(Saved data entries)
------------------------------------

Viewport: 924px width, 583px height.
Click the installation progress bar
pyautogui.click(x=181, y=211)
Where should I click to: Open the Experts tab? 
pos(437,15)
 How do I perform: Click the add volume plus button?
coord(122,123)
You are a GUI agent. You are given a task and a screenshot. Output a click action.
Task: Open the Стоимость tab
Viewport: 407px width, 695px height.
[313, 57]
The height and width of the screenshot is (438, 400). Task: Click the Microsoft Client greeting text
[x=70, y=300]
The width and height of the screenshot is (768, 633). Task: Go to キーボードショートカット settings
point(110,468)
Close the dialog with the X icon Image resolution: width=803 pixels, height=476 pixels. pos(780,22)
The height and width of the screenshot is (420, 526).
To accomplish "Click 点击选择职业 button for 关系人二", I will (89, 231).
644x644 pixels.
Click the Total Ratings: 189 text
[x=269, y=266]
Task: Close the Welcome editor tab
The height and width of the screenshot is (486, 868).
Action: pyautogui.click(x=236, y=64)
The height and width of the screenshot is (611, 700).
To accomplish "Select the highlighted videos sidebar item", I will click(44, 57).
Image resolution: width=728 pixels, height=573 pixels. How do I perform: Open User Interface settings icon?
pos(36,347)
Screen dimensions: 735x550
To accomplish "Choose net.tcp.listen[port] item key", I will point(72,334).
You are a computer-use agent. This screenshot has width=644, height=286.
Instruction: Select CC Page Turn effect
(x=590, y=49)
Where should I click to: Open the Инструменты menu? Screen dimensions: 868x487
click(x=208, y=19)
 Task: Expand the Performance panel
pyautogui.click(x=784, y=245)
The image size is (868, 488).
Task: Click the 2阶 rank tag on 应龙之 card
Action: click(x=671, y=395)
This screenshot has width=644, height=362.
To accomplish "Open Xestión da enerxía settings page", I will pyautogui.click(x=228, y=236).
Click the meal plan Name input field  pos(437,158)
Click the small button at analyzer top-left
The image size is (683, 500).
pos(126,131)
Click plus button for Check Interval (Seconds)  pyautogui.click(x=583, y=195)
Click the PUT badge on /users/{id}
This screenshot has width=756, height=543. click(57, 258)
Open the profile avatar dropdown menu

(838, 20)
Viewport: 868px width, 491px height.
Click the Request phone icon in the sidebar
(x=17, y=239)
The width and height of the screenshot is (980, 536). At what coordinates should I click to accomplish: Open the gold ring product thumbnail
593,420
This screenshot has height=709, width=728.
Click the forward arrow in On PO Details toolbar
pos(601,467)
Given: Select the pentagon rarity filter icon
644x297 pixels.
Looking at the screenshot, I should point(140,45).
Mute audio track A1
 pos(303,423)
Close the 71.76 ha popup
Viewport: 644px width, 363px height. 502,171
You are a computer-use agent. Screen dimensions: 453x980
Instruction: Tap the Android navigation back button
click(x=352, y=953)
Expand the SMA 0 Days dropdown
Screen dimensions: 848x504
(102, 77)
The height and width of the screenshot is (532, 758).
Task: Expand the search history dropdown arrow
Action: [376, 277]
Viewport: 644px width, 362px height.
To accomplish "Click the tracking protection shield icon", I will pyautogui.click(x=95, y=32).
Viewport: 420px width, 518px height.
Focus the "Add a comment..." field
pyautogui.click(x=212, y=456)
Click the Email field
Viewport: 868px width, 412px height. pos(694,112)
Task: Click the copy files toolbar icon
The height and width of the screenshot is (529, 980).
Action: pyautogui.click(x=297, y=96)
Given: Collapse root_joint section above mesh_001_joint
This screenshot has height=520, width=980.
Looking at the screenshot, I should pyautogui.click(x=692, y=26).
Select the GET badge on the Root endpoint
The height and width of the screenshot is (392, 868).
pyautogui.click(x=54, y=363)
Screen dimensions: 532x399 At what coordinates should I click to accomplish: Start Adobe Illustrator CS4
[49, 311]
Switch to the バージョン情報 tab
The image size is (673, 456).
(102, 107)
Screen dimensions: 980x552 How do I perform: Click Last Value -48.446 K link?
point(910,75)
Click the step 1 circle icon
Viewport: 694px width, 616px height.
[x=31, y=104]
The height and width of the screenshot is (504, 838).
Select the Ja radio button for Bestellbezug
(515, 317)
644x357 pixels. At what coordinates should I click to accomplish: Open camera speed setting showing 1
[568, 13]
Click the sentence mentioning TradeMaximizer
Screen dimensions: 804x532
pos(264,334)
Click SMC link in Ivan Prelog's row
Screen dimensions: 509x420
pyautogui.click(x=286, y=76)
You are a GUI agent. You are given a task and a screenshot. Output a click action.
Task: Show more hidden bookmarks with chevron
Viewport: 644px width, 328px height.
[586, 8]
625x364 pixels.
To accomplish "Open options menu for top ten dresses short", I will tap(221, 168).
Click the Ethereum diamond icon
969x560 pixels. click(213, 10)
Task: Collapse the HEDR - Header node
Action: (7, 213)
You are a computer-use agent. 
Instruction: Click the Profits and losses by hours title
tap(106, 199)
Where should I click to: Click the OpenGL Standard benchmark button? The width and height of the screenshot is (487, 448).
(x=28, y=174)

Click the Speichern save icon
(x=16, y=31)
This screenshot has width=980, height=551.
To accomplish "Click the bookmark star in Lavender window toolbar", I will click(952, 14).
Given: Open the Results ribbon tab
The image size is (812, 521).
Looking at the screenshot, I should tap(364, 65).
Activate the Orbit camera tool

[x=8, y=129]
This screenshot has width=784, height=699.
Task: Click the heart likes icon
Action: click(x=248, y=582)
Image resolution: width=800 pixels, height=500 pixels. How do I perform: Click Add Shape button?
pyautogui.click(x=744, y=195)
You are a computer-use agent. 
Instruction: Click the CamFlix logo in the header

------------------------------------

EXERCISE BRIEF: Change "Email" to "Username" in the lines that begin at the one containing "Mute audio track A1" and end with the one containing "Viewport: 868px width, 412px", and leave the rest of those lines untouched.

SOLUTION BELOW:
Mute audio track A1
 pos(303,423)
Close the 71.76 ha popup
Viewport: 644px width, 363px height. 502,171
You are a computer-use agent. Screen dimensions: 453x980
Instruction: Tap the Android navigation back button
click(x=352, y=953)
Expand the SMA 0 Days dropdown
Screen dimensions: 848x504
(102, 77)
The height and width of the screenshot is (532, 758).
Task: Expand the search history dropdown arrow
Action: [376, 277]
Viewport: 644px width, 362px height.
To accomplish "Click the tracking protection shield icon", I will pyautogui.click(x=95, y=32).
Viewport: 420px width, 518px height.
Focus the "Add a comment..." field
pyautogui.click(x=212, y=456)
Click the Username field
Viewport: 868px width, 412px height. pos(694,112)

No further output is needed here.